● **WHAT TO WORK ON**:
Every line of the data needs to be returned exactly.

(Stored records)
== Segment start ==

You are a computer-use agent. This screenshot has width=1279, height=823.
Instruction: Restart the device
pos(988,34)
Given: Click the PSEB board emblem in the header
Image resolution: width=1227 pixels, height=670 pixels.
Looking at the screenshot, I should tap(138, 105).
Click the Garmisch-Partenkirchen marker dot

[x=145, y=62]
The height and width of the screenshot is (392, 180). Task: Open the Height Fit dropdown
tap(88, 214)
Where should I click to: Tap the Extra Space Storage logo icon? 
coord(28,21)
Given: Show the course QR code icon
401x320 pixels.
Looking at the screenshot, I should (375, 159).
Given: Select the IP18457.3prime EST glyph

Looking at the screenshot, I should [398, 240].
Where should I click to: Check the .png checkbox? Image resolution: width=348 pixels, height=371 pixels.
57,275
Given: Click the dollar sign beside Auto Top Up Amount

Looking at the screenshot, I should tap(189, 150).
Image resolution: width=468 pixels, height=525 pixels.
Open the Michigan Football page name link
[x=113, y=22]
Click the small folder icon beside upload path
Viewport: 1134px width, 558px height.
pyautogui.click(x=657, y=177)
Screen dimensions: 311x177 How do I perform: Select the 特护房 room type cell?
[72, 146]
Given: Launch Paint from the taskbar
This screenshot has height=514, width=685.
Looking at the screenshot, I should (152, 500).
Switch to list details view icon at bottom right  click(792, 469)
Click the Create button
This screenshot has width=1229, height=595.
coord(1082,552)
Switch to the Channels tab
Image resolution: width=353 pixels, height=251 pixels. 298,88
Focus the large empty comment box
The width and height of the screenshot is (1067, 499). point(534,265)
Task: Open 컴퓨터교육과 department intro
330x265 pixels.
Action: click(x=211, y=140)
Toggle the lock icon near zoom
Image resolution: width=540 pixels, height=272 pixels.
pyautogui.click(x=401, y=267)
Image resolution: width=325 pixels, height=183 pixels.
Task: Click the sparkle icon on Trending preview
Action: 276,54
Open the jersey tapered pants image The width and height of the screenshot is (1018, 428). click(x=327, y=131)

== Segment end ==

● **RESPONSE BELOW**:
You are a computer-use agent. This screenshot has width=1279, height=823.
Instruction: Restart the device
pos(988,34)
Given: Click the PSEB board emblem in the header
Image resolution: width=1227 pixels, height=670 pixels.
Looking at the screenshot, I should tap(138, 105).
Click the Garmisch-Partenkirchen marker dot

[x=145, y=62]
The height and width of the screenshot is (392, 180). Task: Open the Height Fit dropdown
tap(88, 214)
Where should I click to: Tap the Extra Space Storage logo icon? 
coord(28,21)
Given: Show the course QR code icon
401x320 pixels.
Looking at the screenshot, I should (375, 159).
Given: Select the IP18457.3prime EST glyph

Looking at the screenshot, I should [398, 240].
Where should I click to: Check the .png checkbox? Image resolution: width=348 pixels, height=371 pixels.
57,275
Given: Click the dollar sign beside Auto Top Up Amount

Looking at the screenshot, I should tap(189, 150).
Image resolution: width=468 pixels, height=525 pixels.
Open the Michigan Football page name link
[x=113, y=22]
Click the small folder icon beside upload path
Viewport: 1134px width, 558px height.
pyautogui.click(x=657, y=177)
Screen dimensions: 311x177 How do I perform: Select the 特护房 room type cell?
[72, 146]
Given: Launch Paint from the taskbar
This screenshot has height=514, width=685.
Looking at the screenshot, I should (152, 500).
Switch to list details view icon at bottom right  click(792, 469)
Click the Create button
This screenshot has width=1229, height=595.
coord(1082,552)
Switch to the Channels tab
Image resolution: width=353 pixels, height=251 pixels. 298,88
Focus the large empty comment box
The width and height of the screenshot is (1067, 499). point(534,265)
Task: Open 컴퓨터교육과 department intro
330x265 pixels.
Action: click(x=211, y=140)
Toggle the lock icon near zoom
Image resolution: width=540 pixels, height=272 pixels.
pyautogui.click(x=401, y=267)
Image resolution: width=325 pixels, height=183 pixels.
Task: Click the sparkle icon on Trending preview
Action: 276,54
Open the jersey tapered pants image The width and height of the screenshot is (1018, 428). click(x=327, y=131)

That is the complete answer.